- [TEXT SEGMENT]
Purpose
Although fifth metacarpal neck fractures are typically treated nonsurgically, most often with closed reduction and orthosis immobilization, cast immobilization may not improve outcomes compared with buddy taping without reduction. The aim of this study was to compare functional outcomes of buddy taping versus reduction and cast immobilization in patients with fifth metacarpal neck fractures.
Methods
Adult patients with acute fifth metacarpal neck fractures with less than 70º volar angulation and without rotational deformity were randomly assigned to be treated either with buddy taping or a cast after closed reduction. The primary outcome was the Disabilities of the Arm, Shoulder, and Hand (DASH) questionnaire score at 9 weeks. Secondary outcomes included the DASH score at 3 weeks and 1 year, range of motion of the metacarpophalangeal joint, pain, grip strength, return to work, radiographic angulation, and complication rate.
Results
We recruited 72 patients between August 2016 and January 2018. After 3 weeks, the DASH score was significantly lower for patients treated with buddy taping (19.7 ± 19.7) compared with cast immobilization (44.6 ± 15.0). At 9 weeks, clinical outcomes in the buddy taping group were better in terms of range of motion and DASH score, with a mean difference of 6.3 points, which did not exceed the minimally clinically important difference. There were more complications in the cast immobilization group. Fracture angulation after reduction was followed by a loss of reduction at 3 weeks’ follow-up and equivalent residual radiographic volar angulation was observed at 3 and 9 weeks after injury in both groups. Duration of time off from work was 28 days shorter with buddy taping compared with cast treatment.

- [WORK TO COMPLETE]
• A. According to the fifth metacarpal fracture study, what was the primary outcome measured?
• B. Continue the fifth metacarpal fracture study from the point where it stops.

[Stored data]
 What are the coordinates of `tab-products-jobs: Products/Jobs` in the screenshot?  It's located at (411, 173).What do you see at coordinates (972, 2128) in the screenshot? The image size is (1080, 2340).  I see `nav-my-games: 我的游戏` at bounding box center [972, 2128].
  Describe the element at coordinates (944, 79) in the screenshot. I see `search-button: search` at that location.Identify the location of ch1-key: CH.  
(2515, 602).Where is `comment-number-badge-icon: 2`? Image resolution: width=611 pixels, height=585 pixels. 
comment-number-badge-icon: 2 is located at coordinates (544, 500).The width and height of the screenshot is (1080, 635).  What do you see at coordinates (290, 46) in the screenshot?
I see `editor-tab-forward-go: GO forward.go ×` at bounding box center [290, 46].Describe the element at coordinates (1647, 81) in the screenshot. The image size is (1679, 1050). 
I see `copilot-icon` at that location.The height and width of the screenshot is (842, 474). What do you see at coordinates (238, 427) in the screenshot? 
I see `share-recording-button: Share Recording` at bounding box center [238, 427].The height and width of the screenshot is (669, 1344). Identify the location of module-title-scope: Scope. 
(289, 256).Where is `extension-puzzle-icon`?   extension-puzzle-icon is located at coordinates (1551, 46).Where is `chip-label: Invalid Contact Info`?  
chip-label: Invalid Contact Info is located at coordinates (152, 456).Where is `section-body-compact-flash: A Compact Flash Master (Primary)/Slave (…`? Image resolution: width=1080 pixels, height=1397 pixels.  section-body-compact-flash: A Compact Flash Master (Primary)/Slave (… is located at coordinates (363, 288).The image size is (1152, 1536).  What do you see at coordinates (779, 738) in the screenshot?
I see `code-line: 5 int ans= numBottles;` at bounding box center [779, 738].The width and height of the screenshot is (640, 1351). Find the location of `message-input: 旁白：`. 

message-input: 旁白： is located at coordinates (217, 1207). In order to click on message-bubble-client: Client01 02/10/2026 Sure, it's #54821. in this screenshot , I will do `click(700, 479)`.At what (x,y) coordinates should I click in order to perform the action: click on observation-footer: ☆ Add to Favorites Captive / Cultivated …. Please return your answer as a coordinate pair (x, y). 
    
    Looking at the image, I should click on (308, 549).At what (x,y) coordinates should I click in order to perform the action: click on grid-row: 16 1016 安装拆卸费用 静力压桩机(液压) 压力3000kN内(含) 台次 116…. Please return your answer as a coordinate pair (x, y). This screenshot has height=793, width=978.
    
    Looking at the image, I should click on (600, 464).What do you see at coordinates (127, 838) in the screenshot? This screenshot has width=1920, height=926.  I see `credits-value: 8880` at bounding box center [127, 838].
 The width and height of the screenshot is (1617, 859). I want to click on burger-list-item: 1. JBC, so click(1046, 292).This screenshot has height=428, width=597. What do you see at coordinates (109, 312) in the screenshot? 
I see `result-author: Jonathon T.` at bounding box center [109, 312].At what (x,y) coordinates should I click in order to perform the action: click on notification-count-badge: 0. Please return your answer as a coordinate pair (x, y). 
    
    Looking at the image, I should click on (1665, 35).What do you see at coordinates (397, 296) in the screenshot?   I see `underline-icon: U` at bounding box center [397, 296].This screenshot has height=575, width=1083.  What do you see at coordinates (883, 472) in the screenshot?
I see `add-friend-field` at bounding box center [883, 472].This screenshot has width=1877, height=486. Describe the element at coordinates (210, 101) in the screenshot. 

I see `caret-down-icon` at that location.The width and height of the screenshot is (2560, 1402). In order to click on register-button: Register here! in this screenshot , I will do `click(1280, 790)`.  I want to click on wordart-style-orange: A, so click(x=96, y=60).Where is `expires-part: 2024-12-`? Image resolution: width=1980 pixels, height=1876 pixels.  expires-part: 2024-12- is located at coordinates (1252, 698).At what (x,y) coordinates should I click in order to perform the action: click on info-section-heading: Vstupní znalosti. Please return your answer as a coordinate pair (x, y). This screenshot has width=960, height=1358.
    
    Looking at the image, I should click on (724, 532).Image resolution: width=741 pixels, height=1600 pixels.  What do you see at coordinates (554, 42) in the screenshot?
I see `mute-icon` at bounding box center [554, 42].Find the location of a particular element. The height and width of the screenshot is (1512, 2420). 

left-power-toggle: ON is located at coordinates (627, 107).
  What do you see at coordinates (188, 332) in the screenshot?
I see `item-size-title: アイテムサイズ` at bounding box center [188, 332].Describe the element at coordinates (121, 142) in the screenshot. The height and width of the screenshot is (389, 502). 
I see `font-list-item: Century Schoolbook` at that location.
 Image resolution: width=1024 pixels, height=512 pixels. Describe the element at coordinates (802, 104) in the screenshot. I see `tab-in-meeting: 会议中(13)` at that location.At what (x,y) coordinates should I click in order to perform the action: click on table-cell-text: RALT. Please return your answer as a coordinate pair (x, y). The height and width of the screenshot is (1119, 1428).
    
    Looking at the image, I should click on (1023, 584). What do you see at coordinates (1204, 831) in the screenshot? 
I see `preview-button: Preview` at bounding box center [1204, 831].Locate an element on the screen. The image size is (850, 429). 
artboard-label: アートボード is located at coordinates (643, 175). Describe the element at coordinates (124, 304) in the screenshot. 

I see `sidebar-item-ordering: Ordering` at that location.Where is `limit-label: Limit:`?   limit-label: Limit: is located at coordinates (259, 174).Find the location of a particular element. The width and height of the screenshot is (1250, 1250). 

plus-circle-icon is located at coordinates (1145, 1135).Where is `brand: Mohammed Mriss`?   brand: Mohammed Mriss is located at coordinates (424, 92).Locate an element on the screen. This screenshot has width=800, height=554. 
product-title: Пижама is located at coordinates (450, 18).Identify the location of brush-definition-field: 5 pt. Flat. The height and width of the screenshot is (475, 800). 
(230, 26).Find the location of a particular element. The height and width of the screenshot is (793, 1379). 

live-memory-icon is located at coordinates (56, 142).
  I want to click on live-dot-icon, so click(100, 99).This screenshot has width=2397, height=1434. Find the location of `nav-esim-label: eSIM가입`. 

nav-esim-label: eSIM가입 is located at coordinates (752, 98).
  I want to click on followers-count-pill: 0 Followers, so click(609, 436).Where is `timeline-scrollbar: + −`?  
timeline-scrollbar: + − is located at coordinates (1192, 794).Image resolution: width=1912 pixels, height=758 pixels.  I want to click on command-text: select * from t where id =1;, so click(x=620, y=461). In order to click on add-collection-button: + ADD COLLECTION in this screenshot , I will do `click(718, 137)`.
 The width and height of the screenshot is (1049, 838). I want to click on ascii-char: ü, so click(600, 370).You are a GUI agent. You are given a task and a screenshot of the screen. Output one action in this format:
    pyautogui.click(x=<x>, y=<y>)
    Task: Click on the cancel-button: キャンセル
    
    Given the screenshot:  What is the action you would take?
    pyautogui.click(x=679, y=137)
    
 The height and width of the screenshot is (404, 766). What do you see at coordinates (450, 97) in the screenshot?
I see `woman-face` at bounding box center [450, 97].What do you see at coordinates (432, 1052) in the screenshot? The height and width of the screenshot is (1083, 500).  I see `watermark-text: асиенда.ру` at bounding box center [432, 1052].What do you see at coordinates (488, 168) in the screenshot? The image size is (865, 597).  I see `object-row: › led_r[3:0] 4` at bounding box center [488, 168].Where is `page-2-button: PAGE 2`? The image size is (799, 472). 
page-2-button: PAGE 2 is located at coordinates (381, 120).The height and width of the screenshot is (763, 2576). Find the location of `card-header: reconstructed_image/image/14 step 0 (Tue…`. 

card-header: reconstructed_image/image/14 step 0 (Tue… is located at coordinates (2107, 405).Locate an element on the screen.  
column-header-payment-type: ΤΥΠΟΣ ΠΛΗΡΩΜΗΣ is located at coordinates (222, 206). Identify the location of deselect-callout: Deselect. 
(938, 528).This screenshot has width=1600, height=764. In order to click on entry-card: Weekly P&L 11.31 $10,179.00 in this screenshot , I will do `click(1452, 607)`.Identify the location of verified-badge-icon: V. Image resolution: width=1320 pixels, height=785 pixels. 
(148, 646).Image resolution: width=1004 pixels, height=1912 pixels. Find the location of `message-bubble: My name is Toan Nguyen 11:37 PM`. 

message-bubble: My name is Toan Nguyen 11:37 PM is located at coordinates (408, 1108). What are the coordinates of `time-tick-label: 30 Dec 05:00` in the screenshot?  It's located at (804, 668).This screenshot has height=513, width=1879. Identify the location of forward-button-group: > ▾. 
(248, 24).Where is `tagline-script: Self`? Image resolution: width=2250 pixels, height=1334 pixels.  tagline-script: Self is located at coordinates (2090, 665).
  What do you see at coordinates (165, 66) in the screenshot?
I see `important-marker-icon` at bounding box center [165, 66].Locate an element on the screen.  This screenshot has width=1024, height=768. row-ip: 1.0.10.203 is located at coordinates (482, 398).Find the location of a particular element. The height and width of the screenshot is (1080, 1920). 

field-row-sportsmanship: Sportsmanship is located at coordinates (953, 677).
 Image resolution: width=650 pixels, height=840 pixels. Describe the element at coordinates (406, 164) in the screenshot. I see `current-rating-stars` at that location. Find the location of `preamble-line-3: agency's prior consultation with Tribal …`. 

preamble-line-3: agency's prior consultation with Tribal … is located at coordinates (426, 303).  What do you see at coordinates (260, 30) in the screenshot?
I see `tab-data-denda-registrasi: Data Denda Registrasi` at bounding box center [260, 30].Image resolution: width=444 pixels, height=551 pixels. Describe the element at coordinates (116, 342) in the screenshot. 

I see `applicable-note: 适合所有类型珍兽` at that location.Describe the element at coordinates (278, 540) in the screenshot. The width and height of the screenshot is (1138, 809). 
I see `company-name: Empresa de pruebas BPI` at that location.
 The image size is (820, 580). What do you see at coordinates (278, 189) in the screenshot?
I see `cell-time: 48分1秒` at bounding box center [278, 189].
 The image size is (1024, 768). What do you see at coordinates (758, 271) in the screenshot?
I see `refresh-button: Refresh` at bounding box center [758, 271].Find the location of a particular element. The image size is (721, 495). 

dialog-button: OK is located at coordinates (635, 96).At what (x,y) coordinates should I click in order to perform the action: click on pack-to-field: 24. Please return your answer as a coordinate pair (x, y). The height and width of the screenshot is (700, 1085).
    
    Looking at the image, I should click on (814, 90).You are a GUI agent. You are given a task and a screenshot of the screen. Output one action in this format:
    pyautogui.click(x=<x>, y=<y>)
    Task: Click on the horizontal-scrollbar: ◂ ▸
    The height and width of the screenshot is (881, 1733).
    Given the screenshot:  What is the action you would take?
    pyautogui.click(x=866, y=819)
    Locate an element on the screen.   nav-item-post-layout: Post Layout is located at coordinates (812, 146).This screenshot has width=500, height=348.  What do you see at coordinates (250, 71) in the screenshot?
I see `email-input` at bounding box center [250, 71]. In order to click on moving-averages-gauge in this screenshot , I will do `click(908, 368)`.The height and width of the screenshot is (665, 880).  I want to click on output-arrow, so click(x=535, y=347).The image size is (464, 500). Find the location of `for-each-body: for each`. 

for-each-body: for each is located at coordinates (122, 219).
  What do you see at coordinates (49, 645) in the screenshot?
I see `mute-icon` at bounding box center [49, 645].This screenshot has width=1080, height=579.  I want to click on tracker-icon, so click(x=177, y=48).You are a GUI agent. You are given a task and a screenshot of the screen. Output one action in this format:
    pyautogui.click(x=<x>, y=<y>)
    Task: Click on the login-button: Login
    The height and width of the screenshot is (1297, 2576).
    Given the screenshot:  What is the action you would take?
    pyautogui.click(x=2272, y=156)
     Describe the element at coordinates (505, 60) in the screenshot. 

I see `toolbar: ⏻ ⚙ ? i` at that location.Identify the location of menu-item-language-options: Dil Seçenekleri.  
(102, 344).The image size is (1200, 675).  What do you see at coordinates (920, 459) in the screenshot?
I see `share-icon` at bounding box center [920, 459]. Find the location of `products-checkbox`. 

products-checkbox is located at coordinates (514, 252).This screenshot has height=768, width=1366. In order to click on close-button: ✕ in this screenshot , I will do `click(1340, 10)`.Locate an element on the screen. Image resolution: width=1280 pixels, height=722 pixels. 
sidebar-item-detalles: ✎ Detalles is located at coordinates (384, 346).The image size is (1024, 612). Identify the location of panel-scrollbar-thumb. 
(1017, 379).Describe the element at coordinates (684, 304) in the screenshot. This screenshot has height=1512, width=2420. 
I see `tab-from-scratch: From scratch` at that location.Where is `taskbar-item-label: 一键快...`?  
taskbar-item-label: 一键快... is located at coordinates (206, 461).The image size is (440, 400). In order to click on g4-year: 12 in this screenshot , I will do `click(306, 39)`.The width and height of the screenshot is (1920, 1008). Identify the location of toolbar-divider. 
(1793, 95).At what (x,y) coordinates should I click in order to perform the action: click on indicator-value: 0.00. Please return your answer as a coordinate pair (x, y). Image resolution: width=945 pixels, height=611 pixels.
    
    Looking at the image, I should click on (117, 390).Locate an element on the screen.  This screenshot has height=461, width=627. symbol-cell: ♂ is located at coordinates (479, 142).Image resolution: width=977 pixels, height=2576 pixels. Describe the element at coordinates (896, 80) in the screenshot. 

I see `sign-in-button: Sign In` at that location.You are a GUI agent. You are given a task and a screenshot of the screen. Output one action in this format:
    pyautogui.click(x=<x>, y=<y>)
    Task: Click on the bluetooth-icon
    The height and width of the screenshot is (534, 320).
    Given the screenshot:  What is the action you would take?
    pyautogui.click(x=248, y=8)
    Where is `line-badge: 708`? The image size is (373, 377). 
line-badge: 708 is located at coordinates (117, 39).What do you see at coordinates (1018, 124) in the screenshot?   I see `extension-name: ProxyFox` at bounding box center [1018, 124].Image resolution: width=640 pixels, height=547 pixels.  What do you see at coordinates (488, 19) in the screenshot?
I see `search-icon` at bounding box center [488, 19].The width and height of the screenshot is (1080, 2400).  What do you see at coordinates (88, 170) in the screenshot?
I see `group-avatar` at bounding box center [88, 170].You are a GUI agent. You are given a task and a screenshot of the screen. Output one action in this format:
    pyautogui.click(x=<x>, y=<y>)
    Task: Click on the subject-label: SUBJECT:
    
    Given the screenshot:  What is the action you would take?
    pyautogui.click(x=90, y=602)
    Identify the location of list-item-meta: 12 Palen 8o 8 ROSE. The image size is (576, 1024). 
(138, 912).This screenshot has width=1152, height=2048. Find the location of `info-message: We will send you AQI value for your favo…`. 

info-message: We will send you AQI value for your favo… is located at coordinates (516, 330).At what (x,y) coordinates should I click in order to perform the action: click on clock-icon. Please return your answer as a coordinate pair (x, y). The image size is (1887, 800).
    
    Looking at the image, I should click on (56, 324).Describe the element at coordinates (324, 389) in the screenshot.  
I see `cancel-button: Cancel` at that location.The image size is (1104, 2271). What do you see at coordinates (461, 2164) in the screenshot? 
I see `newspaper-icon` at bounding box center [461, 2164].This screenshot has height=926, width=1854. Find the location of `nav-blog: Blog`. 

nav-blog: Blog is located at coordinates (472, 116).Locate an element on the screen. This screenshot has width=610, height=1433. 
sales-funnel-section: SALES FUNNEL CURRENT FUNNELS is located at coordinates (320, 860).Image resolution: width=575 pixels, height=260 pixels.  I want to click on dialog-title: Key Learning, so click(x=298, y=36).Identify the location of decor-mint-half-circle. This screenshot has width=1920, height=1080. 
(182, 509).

- [EXPECTED OUTPUTS]
• A. The primary outcome was the Disabilities of the Arm, Shoulder, and Hand (DASH) questionnaire score at 9 weeks.

• B.
Conclusions
There is no benefit to reduction and orthosis immobilization of fifth metacarpal neck fractures with an initial angulation less than 70°. Use of buddy taping and early mobilization had good clinical results as well as significant improvement in time lost from work.
Type of study/level of evidence
Therapeutic I.
Key words
The subcapital fracture of the fifth metacarpal bone represents approximately 20% of all hand fractures, especially in the working-age population. Although these fractures are typically treated nonsurgically, the ideal treatment, time of immobilization, need for reduction, and maximum acceptable amount of fracture angulation remain controversial.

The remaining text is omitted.